ACTIVITY> Give exactly the lines from the one that contains "Open Go to dropdown" through the end of the entries below, both included; the pictures stay out.

GIVEN INFORMATION>

*****

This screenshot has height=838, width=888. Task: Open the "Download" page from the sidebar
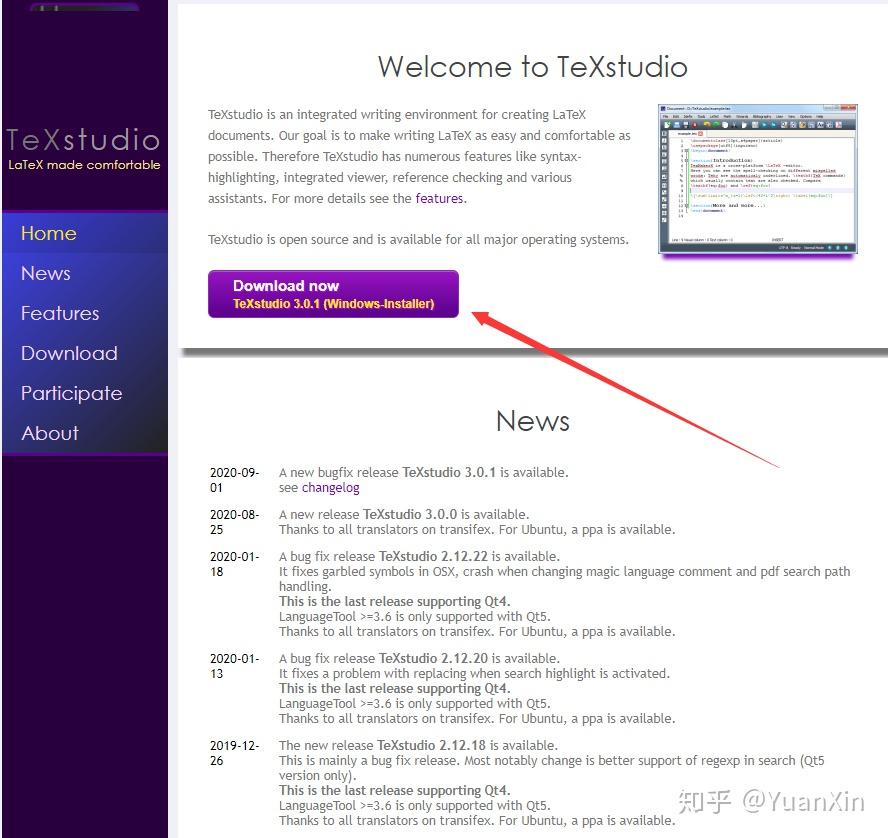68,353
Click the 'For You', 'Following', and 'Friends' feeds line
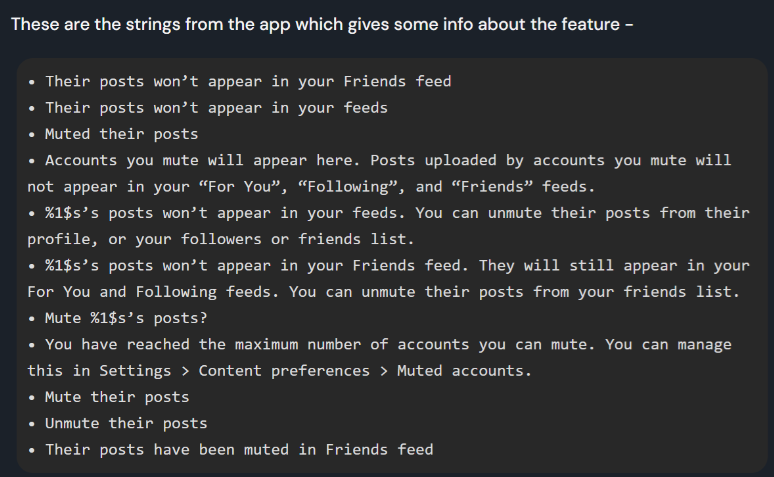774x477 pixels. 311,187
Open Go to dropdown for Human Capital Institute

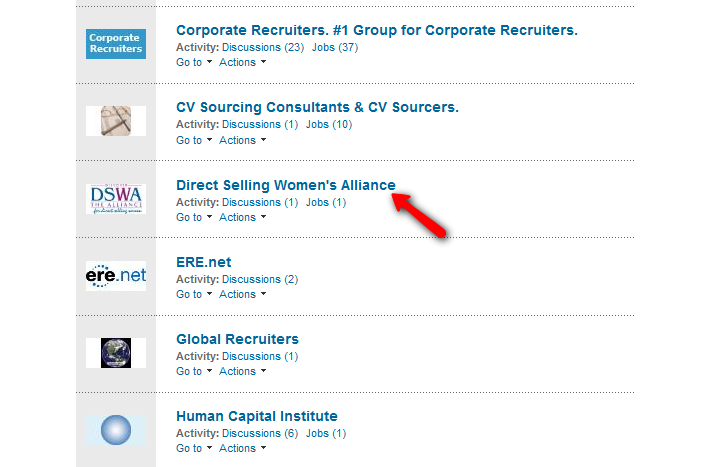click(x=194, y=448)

*****

EXERCISE SOLUTION>
Open Go to dropdown for Human Capital Institute

click(x=194, y=448)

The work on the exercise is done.